WHAT IS EXPECTED
Substitute "Highlight" for "Annotate" and write out the lines again, leaving everything else as it is. Start at the line containing "Click the 买入营业部名称 column header" and end after the line containing "Action: click(x=755, y=475)".

Entries on where items appear

◆ ◆ ◆ ◆ ◆

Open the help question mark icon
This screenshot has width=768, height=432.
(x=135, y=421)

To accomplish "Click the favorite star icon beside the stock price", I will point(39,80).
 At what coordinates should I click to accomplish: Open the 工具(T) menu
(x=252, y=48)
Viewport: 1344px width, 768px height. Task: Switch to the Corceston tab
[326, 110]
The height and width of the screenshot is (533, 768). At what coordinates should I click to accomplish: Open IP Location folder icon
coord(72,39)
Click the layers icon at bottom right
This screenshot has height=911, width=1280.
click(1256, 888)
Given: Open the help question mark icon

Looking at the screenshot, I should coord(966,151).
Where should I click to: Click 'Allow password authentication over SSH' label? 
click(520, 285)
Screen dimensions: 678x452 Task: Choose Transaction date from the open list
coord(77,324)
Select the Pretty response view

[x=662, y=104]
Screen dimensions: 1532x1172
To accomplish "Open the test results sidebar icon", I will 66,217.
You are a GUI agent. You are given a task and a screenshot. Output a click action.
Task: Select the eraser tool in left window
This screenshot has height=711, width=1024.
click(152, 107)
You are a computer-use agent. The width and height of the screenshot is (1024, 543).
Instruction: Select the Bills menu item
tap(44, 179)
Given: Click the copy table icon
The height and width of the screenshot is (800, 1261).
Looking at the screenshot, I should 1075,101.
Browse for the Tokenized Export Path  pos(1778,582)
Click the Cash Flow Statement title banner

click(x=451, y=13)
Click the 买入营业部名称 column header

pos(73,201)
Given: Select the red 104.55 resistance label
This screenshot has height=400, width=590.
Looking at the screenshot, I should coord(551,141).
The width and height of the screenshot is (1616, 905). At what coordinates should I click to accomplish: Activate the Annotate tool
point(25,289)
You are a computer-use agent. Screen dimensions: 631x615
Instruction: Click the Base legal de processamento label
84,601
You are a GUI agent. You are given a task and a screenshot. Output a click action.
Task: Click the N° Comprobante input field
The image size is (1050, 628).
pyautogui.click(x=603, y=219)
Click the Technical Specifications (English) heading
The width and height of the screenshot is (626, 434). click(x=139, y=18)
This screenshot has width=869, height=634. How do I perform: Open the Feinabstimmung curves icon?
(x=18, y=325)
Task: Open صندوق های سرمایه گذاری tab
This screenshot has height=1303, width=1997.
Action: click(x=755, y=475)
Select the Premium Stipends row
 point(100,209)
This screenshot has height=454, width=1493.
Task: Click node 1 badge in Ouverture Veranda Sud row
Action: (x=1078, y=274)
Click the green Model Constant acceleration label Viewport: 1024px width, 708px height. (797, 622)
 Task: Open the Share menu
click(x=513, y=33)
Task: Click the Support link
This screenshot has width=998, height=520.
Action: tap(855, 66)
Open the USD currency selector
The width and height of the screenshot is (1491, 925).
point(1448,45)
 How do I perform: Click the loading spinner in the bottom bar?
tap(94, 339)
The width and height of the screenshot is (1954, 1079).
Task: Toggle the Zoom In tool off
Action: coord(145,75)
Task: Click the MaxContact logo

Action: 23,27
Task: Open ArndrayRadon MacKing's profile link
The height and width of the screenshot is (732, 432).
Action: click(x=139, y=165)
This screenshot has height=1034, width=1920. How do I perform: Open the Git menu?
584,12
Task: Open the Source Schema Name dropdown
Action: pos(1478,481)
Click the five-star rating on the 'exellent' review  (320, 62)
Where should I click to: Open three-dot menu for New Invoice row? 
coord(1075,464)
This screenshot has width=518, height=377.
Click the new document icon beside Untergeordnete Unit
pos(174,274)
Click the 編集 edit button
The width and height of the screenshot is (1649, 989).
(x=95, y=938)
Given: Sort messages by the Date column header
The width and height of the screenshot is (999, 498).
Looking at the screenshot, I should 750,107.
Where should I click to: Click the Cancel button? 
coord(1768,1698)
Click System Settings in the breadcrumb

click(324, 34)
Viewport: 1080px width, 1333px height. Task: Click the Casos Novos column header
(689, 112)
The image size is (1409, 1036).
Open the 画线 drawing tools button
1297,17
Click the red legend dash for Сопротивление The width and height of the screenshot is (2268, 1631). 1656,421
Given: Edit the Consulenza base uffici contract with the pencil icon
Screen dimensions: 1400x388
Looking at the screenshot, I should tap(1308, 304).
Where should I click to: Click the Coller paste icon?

◆ ◆ ◆ ◆ ◆

SOLUTION TO THIS PROBLEM
Click the 买入营业部名称 column header

pos(73,201)
Given: Select the red 104.55 resistance label
This screenshot has height=400, width=590.
Looking at the screenshot, I should coord(551,141).
The width and height of the screenshot is (1616, 905). At what coordinates should I click to accomplish: Activate the Highlight tool
point(25,289)
You are a computer-use agent. Screen dimensions: 631x615
Instruction: Click the Base legal de processamento label
84,601
You are a GUI agent. You are given a task and a screenshot. Output a click action.
Task: Click the N° Comprobante input field
The image size is (1050, 628).
pyautogui.click(x=603, y=219)
Click the Technical Specifications (English) heading
The width and height of the screenshot is (626, 434). click(x=139, y=18)
This screenshot has width=869, height=634. How do I perform: Open the Feinabstimmung curves icon?
(x=18, y=325)
Task: Open صندوق های سرمایه گذاری tab
This screenshot has height=1303, width=1997.
Action: click(x=755, y=475)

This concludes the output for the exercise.